Saya sendiri mengenal sosok Jokowi bersamaan media memberitakan Mobil Esemka, bahkan saya juga ikut bangga, walau realisasi tujuan Mobil Esemka belum memenuhi pemberitaan media kembali. Saya pun yakin banyak masyarakat Indonesia juga ikut memujinya.
Nasib baik Jokowi yang hampir sama dengan SBY tersebut memancarkan dan menuai sanjungan, lebih jauh lagi dibaliknya tersimpan harapan besar akan adanya perubahan untuk Jakarta sebagai metropolitan. Sanjungan, pujian, memperbesar percaya diri pun sampai digunakan oleh para pendukung yang menjadi gumpalan bius penuh racun untuk mematikan strategi lawan. Sanjungan dan pujian serta kepercayaan kemampuan potensi diri seakan tak pernah berhenti menjelang pertarungan paling menentukan di putaran kedua.

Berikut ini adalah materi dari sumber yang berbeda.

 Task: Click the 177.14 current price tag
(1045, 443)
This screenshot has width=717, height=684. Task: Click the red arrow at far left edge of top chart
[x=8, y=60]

Namun di balik semua itu, ada terselip kekhawatiran manakala Jokowi akhirnya terpilih dan menjadi Gubernur Jakarta tetapi dalam periode kepemimpinannya kurang sesuai harapan dengan warganya misalnya tidak dapat mengatasi banjir, kemacetan dan beberapa kesemrawutan yang dininilai terasa oleh warganya akankah terjadi hujatan yang sama seperti hujatan-hujatan yang ditujukan kepada SBY ketika dinilai gagal dalam menjalankan roda pemerintahan yang dipimpinnya. Saya sendiri masih husnudh-dhon (berprasangka baik) bahwa hujatan kepada SBY yang dulu sempat bertebarkan sanjungan adalah salah satu bentuk evaluasi, kritik, koreksi untuk memperbaiki kinerjanya.
Semoga jikalau Jokowi menjadi gubernur DKI dan kebetulan kurang baik dalam mengelolanya (harapan kepemimpinannya bagus) tidak terjadi arus balik pujian jadi hujatan, sanjungan jadi umpatan, yang andai pun harus terjadi umpatan dan hujatan itu untuk perbaikan. Tentu saya juga ikut berharap walau bukan warga DKI karena masih ikut memiliki sebagai warga Indonesia mudah-mudahan Jakarta akan lebih baik setelah mempunyai gubernur baru, baik Jokowi ataupun Foke.